This article breaks down both frameworks in plain terms, explains where they align, where they diverge, and what that means practically for your business.
What Is ISO 13485?
ISO 13485 is the international standard for quality management systems in the medical device industry. It is based on the same high-level structure as ISO 9001, but it is specifically tailored to the regulatory requirements of the medical device sector. Where ISO 9001 focuses broadly on customer satisfaction and continual improvement, ISO 13485 places greater emphasis on regulatory compliance, risk management, and the consistent production of safe and effective medical devices.
The standard was first published in 1996 and has been revised several times, with the current version being ISO 13485:2016. It applies to any organisation involved in the design, development, production, installation, or servicing of medical devices, including component suppliers and distributors who play a role in the supply chain.
Who Publishes ISO 13485 and Who Recognises It?
ISO 13485 is published by the International Organisation for Standardisation. Certification to ISO 13485 is recognised across many major regulatory markets including the European Union, Canada, Australia, Japan, and Brazil. In Australia, the Therapeutic Goods Administration references ISO 13485 as part of its conformity assessment framework for medical devices. In Canada, Health Canada accepts ISO 13485 certification as part of the Medical Device Single Audit Program, known as MDSAP.
Importantly, ISO 13485 is a certifiable standard. That means an accredited certification body can audit your quality management system and issue a certificate confirming conformance. That certificate carries weight in procurement, regulatory submissions, and supply chain qualification.

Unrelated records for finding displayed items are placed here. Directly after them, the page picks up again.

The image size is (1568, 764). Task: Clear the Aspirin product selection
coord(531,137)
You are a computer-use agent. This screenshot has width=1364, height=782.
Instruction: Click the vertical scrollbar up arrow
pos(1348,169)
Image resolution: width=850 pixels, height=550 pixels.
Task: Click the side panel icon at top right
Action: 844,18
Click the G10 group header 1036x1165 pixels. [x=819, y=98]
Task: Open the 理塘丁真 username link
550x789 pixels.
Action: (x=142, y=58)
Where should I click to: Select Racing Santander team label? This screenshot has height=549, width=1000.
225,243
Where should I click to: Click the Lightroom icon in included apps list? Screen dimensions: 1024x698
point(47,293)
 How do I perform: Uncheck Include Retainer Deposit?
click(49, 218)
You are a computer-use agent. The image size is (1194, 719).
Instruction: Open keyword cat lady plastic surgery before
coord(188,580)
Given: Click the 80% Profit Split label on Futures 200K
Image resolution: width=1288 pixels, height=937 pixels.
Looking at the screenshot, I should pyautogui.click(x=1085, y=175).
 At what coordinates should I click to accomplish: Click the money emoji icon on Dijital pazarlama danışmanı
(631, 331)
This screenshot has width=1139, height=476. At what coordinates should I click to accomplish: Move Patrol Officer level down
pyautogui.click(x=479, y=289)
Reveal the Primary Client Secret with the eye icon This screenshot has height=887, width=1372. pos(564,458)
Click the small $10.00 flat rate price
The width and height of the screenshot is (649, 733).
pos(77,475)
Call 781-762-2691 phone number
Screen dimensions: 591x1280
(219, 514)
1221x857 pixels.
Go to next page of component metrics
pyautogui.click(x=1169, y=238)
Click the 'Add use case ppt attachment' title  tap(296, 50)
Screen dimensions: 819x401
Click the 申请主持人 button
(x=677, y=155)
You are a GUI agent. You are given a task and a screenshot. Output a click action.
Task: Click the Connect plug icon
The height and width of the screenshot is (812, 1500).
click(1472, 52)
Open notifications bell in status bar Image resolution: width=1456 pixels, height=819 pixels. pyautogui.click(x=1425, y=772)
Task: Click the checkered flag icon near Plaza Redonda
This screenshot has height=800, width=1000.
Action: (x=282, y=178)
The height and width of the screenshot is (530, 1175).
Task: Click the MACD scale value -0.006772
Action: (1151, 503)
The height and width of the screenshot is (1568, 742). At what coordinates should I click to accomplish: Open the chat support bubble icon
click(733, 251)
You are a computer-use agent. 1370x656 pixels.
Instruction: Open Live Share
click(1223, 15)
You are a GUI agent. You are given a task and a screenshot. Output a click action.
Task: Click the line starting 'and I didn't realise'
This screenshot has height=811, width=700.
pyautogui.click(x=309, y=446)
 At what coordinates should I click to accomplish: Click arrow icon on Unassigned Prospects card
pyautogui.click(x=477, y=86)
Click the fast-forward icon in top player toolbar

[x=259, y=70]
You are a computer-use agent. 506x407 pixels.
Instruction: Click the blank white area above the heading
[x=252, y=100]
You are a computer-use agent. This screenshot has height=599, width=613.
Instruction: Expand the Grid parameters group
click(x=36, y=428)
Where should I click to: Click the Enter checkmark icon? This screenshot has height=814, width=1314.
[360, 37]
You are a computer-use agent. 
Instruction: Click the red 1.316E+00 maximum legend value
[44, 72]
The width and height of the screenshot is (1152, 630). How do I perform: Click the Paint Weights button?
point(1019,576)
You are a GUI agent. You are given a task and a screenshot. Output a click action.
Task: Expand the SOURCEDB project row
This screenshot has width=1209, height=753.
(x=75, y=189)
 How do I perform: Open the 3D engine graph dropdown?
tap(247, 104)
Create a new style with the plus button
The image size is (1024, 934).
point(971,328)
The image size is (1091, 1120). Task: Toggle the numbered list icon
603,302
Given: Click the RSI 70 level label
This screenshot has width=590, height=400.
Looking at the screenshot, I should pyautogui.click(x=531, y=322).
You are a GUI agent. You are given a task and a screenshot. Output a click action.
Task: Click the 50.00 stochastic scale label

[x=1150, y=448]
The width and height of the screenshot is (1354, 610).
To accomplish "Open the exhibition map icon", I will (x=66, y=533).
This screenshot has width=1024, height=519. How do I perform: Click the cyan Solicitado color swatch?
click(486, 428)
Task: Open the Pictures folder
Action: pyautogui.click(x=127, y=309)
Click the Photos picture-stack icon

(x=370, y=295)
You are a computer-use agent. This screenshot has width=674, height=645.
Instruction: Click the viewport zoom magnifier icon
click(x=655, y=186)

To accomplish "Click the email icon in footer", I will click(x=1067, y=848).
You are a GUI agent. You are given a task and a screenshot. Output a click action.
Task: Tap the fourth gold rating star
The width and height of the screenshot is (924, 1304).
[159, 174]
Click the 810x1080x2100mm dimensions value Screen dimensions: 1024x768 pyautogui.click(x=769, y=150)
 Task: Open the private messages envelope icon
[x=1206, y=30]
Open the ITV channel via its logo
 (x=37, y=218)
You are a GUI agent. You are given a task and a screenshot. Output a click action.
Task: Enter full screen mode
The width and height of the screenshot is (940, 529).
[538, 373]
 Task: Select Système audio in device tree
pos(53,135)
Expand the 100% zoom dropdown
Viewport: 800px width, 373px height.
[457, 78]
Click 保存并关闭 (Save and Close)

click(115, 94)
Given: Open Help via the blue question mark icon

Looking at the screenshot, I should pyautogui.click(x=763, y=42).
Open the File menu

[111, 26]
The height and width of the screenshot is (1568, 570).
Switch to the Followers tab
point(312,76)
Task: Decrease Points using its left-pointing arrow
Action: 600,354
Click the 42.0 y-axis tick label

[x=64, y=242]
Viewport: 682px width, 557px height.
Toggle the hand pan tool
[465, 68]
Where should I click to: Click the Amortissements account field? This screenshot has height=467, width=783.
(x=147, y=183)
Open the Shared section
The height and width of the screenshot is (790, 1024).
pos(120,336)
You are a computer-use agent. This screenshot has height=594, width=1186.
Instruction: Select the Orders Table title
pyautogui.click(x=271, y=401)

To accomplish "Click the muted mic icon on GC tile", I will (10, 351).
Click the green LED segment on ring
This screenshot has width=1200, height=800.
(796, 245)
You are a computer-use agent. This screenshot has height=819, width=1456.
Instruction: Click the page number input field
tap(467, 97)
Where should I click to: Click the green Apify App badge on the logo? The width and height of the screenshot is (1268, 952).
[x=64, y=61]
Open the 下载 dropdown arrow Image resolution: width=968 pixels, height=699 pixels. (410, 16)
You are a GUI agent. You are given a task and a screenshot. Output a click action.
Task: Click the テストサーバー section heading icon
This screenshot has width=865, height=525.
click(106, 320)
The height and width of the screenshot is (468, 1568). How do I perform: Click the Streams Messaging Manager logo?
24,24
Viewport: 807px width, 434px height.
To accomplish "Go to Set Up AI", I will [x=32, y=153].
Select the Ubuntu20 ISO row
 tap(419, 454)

What Is FDA 21 CFR Part 820?
FDA 21 CFR Part 820 is the Quality System Regulation published by the US Food and Drug Administration. It sets out the requirements that medical device manufacturers must meet to legally sell devices in the United States. It is not a voluntary standard. It is federal regulation, and failure to comply can result in warning letters, import alerts, consent decrees, and product recalls.
Part 820 has been the cornerstone of US medical device quality regulation since 1996. In 2024, the FDA finalised a significant update, replacing the original Part 820 with a revised regulation known as the Quality Management System Regulation, or QMSR. This update formally incorporates ISO 13485:2016 by reference, which is a major development that has substantially narrowed the gap between the two frameworks. However, the two are still not identical, and US-specific requirements remain.
Who Must Comply With 21 CFR Part 820?
Any manufacturer of medical devices that are sold in the United States must comply with 21 CFR Part 820, including the updated QMSR provisions. This includes foreign manufacturers who export to the US. The FDA conducts inspections of manufacturing facilities, and compliance with Part 820 is assessed during those inspections. Non-compliance findings are made public through the FDA's inspection database and can have serious commercial and regulatory consequences.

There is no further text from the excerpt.